О духовном родстве Свидригайлова с Валковским я не буду долго распространяться: родство это слишком очевидно, слишком бросается в глаза. Припомните беседу Свидригайлова с Раскольниковым в трактире за ужином, в которой Свидригайлов высказывается весь нараспашку. Эта беседа — почти дословное повторение того разговора, который ведет Валковский тоже в трактире и тоже за ужином: одна и та же обстановка, одни и те же мысли, даже одни и те же <222 (206)> выражения; тот же имморализм, та же циническая, бесстыдная откровенность и наглость перед собеседником, та же насмешка над тем, что они оба величают «шиллеровщиной» и «шиллеровскими натурами». Но в Свидригайлове художник более резко подчеркнул его оторванность от помещичьей среды, его близость к социальному дну. Свидригайлов — прогоревший помещик, понюхавший тюремного воздуху. Из тюрьмы его вытащила полюбившая его женщина; но пребывание на дне уже наложило на него неизгладимую печать. К той среде, которой он принадлежал некогда, он уже не вернулся; его все тянет в темные закоулки и грязные кварталы. Пребывание на дне глубоко изменило его психически: он привык к той новой среде, в которую бросила его жизнь; его уже не привлекает помещичий круг общества. По приезде в Петербург он нарочно избегает встречи со своими прежними знакомцами из этого круга, живет в грязной квартирке грязного закоулка рядом с нищетой и проституцией, ищет знакомства с такими людьми, как Раскольников, проводит время в скверных трактиришках, прислушиваясь к визгливым звукам шарманки. Свидригайлов уже не помещик и тем  более не светский челове: он только был помещиком и светским человеком, это «бывший помещик», тяготеющий к «бывшим людям», сроднившийся с ними духовно. Именно <213 (207)> потому, что черты «бывшего человека» определенней обрисованы Достоевским в этом образе, самый образ сделался более правдивым и выразительным, чем образ Валковского, в котором художник противоестественно слил светскость и своеволие.

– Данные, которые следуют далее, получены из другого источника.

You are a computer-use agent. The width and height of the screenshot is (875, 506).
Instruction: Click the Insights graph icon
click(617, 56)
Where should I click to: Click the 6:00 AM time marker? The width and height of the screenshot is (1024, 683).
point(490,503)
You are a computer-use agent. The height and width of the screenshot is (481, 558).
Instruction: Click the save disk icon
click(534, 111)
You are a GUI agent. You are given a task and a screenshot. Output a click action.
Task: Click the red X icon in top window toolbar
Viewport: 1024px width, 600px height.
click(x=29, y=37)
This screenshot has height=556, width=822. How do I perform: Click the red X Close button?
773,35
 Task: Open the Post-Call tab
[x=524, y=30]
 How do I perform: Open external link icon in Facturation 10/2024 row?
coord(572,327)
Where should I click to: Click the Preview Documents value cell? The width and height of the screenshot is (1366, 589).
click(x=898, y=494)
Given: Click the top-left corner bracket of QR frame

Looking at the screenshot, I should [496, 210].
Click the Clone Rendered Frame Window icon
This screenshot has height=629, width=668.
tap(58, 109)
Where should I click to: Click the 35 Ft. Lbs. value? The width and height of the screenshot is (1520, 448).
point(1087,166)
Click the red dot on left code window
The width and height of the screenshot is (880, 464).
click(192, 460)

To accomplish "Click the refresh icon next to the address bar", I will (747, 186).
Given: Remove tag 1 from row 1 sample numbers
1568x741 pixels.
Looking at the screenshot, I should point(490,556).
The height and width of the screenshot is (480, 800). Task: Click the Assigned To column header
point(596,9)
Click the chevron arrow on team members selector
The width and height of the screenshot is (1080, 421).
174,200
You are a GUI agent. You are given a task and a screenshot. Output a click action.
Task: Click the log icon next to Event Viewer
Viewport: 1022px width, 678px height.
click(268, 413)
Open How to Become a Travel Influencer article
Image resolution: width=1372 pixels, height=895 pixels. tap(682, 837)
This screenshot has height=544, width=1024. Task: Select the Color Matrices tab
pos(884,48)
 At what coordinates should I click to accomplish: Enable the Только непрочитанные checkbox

Но как ни фальшив образ Валковокого, в нем есть и глубоко правдивая сторона: психология, воплощенная в нем, взятая сама по себе, правдива, неудачен лишь образ, в котором она выразилась. С художественной стороны Валковский слаб, но он во всяком случае интересен со стороны психологической. С этой стороны он интересней Свидригайлова, потому что этические взгляды «своевольных» выражены в нем полней и определенней. В Валковском мы имеем психологию своеволия, вышедшую из стадии непосредственности и стихийности. Если в образах Орлова, Петрова, Лучки мы имели зачаточную, еще не определившую себя форму своевольного характера, то в нем этот тип пришел к самопознанию, к точному определению свойств своей натуры. Он всмотрелся, вдумался в природу своей души и откровенно, с резким задором, обнажает ее в бесцеремонной исповеди. Он возвел свойства своей натуры в общечеловеческие и на основе этих данных построил своеобразное учение о человеке, свой идеал человеческой личности. Этот идеал —человеческая личность, свободная от всяких нравственных <224 (208)> чувств, от всяких обязанностей, имморальный человек. В Валковском «своевольный» дошел до выработки своего этического идеала, и этот идеал —имморализм.